Kimber Halliburton stepped into her new role on July 1.
Kimber Halliburton stepped into her new role on July 1.

The new year is approaching, but for Washington County Director of Schools Kimber Halliburton, everything has been new.

Halliburton, the first ever female Washington County Director of Schools, took over July 1, 2016, after Ron Dykes’ retirement. And after serving as a principal in Nashville, Halliburton headed for East Tennessee with some changes in mind.

The words “Washington Way” are nearly synonymous with the new director of schools; Washington Way is the proposed constructional and instructional plan for Washington County schools and involves a range of priorities from new schools to new technology.

The original plan included a new Boones Creek K-8 school, a new Jonesborough K-8 School, and those schools’ previous locations to become the site for a magnet school. Halliburton also wanted to add a vocational site for students opting out of the college route after high school.

Though her plan has seen some revisions thus far, the Washington Way is still at the forefront of Washington County Board of Education meetings and discussions.

As of late, the BOE has been concentrating on deciding the layout of the new Boones Creek K-8 School while they also have decided to simultaneously make Jonesborough Middle School into a magnet school.

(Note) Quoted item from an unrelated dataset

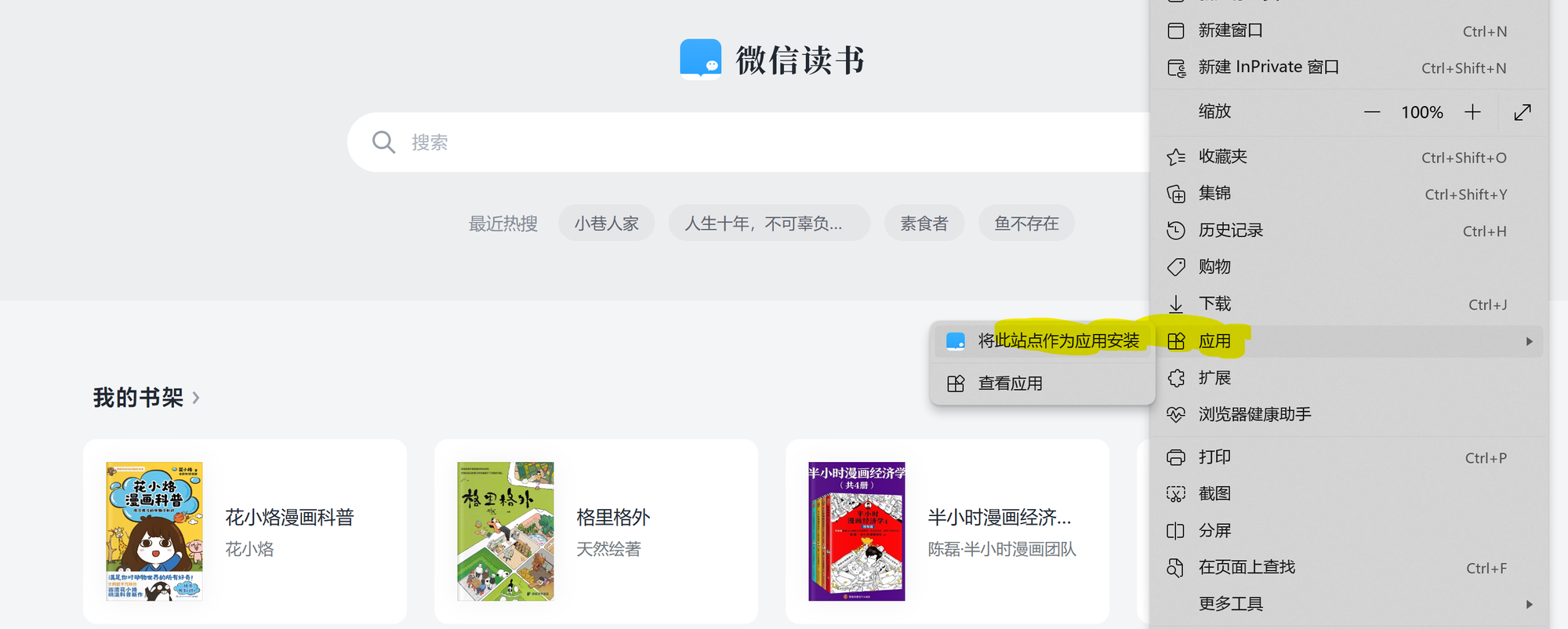Click the Split screen icon in menu

coord(1176,531)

Building changes aren’t the only innovation Halliburton came ready to ignite in Washington County; Halliburton has also been an advocate for technology in the school system.

Halliburton was the principal of Waverly-Belmont which is one of two technology demonstration schools in the Nashville area. Clearly, this appreciation for technology has not been lost in the move.

From promoting the use of social media such as Twitter profiles for herself as well as school board members to aiming for a one-to-one ratio for students and technological devices, Halliburton has been clear about her intentions to equip Washington County schools with technological improvements—which should be a familiar aspect in the new year of 2017.